START SOURCE INFORMATION

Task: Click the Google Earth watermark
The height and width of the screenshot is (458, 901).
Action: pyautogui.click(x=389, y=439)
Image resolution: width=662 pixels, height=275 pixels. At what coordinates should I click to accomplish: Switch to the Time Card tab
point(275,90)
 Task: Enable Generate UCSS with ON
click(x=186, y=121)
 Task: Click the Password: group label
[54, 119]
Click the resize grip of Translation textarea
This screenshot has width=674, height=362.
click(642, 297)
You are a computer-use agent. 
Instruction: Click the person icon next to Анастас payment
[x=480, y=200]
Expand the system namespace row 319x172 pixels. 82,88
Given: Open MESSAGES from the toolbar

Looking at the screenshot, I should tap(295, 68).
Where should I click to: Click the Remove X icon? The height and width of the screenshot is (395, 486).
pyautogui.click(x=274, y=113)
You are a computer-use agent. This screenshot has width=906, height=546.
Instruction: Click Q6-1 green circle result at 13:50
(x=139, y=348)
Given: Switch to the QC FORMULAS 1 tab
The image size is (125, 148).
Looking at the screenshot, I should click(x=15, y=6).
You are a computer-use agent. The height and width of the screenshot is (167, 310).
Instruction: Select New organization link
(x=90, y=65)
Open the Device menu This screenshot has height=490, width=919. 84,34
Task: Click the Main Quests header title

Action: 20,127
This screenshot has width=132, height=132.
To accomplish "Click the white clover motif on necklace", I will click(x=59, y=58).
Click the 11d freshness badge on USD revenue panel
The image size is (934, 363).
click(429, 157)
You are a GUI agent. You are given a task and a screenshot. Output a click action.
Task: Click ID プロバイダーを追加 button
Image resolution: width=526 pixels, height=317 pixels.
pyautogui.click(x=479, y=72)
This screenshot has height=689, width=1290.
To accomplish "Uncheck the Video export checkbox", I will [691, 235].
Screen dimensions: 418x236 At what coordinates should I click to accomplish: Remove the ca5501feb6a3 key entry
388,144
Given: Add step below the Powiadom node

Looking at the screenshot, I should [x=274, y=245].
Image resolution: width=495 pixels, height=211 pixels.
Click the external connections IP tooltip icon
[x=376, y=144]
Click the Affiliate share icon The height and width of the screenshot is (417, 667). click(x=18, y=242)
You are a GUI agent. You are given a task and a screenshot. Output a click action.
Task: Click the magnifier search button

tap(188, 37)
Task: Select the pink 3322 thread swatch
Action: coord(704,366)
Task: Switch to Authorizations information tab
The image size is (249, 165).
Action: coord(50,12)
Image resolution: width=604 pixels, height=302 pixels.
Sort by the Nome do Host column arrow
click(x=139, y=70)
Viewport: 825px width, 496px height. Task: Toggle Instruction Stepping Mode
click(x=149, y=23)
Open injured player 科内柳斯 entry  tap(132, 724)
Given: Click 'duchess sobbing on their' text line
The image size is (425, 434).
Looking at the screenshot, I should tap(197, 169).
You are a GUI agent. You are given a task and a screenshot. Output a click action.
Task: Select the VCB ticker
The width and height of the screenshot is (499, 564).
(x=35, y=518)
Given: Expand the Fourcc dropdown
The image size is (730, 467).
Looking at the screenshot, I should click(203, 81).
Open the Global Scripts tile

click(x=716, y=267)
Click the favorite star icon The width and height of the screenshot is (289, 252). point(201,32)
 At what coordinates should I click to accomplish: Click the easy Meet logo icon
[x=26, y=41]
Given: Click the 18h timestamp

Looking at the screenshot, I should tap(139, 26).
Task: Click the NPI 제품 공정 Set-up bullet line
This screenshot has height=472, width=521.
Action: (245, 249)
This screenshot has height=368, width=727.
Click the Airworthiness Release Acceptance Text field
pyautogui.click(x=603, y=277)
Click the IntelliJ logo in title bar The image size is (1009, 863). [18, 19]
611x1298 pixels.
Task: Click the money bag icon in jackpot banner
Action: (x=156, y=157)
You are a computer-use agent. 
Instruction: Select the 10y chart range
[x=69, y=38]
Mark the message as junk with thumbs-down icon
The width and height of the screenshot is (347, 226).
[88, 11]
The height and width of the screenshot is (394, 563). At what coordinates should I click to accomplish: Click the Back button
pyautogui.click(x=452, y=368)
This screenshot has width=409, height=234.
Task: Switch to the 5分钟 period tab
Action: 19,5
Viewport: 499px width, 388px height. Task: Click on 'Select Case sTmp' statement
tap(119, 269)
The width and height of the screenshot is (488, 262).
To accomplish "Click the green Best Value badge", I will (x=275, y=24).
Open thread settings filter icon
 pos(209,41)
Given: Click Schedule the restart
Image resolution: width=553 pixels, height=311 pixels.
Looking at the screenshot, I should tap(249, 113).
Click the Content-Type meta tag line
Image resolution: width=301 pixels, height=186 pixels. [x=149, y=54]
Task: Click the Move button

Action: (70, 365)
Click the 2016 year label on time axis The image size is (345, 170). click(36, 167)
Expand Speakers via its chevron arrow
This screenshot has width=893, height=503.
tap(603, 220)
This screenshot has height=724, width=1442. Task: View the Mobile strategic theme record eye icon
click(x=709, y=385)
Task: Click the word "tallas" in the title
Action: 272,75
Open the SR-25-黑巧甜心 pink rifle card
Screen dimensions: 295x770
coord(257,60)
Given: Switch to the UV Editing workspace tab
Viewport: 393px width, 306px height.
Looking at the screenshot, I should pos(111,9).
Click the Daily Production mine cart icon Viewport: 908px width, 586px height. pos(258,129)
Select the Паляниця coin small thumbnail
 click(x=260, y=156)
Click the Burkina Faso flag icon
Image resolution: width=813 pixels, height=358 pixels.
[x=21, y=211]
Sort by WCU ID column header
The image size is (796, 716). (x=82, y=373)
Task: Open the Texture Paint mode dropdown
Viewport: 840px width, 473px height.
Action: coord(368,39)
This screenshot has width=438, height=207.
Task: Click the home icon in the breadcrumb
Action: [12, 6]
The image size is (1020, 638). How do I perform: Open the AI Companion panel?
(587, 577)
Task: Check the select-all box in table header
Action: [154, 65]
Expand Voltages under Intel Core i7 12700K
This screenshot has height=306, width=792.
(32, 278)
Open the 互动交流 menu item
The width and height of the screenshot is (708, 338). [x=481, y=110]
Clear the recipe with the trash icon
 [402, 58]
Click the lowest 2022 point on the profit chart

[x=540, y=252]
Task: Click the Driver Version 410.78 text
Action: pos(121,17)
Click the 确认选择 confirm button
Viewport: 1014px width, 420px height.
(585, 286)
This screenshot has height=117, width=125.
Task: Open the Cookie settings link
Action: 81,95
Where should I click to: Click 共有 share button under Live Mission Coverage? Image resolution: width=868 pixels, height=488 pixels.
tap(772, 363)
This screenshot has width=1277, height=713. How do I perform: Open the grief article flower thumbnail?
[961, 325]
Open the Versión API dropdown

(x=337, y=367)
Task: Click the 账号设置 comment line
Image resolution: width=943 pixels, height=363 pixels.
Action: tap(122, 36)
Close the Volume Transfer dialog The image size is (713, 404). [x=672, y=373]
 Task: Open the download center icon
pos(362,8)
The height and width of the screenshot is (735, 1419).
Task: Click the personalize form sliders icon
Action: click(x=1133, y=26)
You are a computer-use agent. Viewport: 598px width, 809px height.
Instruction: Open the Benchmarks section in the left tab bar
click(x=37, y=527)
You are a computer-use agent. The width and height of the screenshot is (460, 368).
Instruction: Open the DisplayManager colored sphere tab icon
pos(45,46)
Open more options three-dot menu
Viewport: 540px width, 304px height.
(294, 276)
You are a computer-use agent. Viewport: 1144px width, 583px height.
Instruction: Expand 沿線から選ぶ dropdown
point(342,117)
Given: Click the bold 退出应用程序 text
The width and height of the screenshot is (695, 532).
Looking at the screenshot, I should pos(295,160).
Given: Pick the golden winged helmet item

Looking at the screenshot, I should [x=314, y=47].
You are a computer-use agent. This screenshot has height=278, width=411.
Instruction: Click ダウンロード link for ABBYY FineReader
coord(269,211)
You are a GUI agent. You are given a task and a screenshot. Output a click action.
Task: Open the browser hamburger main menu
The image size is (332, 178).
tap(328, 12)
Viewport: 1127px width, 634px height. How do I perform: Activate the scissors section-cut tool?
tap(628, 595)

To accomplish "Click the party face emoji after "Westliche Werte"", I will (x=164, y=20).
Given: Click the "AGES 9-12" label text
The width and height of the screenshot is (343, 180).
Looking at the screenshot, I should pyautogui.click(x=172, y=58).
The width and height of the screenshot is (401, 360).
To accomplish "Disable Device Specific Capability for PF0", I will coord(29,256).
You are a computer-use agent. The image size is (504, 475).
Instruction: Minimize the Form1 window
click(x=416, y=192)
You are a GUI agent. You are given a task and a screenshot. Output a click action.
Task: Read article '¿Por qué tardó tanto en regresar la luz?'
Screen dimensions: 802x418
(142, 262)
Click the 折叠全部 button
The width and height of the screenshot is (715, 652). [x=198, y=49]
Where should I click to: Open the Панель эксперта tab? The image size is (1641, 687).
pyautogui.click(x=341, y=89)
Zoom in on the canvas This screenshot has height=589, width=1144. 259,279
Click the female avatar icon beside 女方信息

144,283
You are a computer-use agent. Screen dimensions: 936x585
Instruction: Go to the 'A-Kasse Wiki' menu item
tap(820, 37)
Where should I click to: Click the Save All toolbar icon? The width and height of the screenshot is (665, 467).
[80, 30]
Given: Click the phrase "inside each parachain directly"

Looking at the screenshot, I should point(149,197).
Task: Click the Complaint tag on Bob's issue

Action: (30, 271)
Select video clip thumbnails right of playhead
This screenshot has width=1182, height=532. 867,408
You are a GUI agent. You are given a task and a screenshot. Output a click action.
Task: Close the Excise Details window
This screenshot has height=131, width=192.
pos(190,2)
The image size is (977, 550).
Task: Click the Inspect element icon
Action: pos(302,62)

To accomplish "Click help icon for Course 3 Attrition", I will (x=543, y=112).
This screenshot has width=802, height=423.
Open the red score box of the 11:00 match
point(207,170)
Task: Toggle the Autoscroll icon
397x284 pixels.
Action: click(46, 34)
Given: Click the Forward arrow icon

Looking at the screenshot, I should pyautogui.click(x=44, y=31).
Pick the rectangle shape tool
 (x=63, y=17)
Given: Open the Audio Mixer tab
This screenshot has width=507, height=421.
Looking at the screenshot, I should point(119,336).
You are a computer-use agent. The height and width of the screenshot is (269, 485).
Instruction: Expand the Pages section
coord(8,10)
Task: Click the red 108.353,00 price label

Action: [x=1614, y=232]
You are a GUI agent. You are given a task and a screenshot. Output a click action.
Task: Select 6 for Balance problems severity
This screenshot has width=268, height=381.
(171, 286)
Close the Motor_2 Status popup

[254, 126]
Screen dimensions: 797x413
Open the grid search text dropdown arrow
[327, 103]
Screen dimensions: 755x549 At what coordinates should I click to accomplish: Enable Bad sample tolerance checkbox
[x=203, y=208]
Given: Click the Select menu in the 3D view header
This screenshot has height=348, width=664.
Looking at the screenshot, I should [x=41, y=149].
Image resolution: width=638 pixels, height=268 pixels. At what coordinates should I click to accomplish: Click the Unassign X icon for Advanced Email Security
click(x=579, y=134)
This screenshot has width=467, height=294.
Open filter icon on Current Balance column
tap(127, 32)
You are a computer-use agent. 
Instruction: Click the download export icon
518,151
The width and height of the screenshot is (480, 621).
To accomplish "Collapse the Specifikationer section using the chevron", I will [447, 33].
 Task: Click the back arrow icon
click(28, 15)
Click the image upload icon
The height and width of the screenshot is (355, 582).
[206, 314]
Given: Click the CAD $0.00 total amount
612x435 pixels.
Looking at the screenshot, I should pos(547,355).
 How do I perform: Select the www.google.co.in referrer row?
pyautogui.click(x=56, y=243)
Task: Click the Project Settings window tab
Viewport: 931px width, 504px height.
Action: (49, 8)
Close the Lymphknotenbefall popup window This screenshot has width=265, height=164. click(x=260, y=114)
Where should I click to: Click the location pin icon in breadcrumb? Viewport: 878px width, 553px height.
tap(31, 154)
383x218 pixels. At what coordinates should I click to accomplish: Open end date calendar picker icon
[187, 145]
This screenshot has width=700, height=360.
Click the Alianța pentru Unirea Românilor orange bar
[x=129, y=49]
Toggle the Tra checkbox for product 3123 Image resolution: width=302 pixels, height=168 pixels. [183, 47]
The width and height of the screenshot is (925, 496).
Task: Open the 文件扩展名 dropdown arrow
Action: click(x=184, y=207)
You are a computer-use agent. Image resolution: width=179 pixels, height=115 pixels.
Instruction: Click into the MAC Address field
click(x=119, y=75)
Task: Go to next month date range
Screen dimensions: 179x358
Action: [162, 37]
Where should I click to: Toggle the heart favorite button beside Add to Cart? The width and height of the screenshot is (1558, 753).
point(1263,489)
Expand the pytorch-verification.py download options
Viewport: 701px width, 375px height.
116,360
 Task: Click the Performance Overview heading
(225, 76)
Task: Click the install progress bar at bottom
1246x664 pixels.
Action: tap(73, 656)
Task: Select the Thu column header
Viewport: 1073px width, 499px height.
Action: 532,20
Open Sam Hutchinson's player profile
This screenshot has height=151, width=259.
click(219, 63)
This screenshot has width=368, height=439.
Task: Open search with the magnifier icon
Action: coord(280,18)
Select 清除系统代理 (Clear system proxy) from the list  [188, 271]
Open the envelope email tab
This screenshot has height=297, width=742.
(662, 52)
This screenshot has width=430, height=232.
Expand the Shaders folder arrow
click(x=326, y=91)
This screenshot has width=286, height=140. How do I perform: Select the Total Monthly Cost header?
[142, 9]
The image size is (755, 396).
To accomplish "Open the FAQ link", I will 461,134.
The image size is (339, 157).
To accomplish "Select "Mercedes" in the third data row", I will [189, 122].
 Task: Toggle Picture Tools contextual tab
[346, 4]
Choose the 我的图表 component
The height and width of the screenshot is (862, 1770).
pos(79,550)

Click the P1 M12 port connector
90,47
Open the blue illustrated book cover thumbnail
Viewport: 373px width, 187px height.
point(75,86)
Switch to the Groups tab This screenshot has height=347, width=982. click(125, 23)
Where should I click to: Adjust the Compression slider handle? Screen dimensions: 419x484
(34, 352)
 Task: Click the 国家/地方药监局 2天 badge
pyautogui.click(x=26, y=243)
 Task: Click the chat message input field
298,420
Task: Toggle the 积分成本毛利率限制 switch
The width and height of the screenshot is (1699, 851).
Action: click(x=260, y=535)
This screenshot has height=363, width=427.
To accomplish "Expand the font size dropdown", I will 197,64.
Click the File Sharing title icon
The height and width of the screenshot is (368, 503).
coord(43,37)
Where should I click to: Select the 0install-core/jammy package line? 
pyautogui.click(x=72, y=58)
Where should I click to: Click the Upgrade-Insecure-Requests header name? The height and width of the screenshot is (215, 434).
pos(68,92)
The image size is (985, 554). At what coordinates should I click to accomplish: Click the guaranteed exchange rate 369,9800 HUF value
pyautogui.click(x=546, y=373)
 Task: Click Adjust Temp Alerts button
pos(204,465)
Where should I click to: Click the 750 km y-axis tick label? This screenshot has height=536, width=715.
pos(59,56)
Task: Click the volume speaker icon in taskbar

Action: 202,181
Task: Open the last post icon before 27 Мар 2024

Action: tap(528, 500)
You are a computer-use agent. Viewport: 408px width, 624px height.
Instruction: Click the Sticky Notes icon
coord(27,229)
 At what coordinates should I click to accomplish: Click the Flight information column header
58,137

END SOURCE INFORMATION

◆ **TASK OBJECTIVE**: Write down, word for word, the lines above from the one containing "Viewport: 931px width, 504px height." through the one containing "This screenshot has width=430, height=232.", both ends included.

◆ **REPLY TO THE EXERCISE**:
Viewport: 931px width, 504px height.
Action: (49, 8)
Close the Lymphknotenbefall popup window This screenshot has width=265, height=164. click(x=260, y=114)
Where should I click to: Click the location pin icon in breadcrumb? Viewport: 878px width, 553px height.
tap(31, 154)
383x218 pixels. At what coordinates should I click to accomplish: Open end date calendar picker icon
[187, 145]
This screenshot has width=700, height=360.
Click the Alianța pentru Unirea Românilor orange bar
[x=129, y=49]
Toggle the Tra checkbox for product 3123 Image resolution: width=302 pixels, height=168 pixels. [183, 47]
The width and height of the screenshot is (925, 496).
Task: Open the 文件扩展名 dropdown arrow
Action: click(x=184, y=207)
You are a computer-use agent. Image resolution: width=179 pixels, height=115 pixels.
Instruction: Click into the MAC Address field
click(x=119, y=75)
Task: Go to next month date range
Screen dimensions: 179x358
Action: [162, 37]
Where should I click to: Toggle the heart favorite button beside Add to Cart? The width and height of the screenshot is (1558, 753).
point(1263,489)
Expand the pytorch-verification.py download options
Viewport: 701px width, 375px height.
116,360
 Task: Click the Performance Overview heading
(225, 76)
Task: Click the install progress bar at bottom
1246x664 pixels.
Action: tap(73, 656)
Task: Select the Thu column header
Viewport: 1073px width, 499px height.
Action: 532,20
Open Sam Hutchinson's player profile
This screenshot has height=151, width=259.
click(219, 63)
This screenshot has width=368, height=439.
Task: Open search with the magnifier icon
Action: coord(280,18)
Select 清除系统代理 (Clear system proxy) from the list  [188, 271]
Open the envelope email tab
This screenshot has height=297, width=742.
(662, 52)
This screenshot has width=430, height=232.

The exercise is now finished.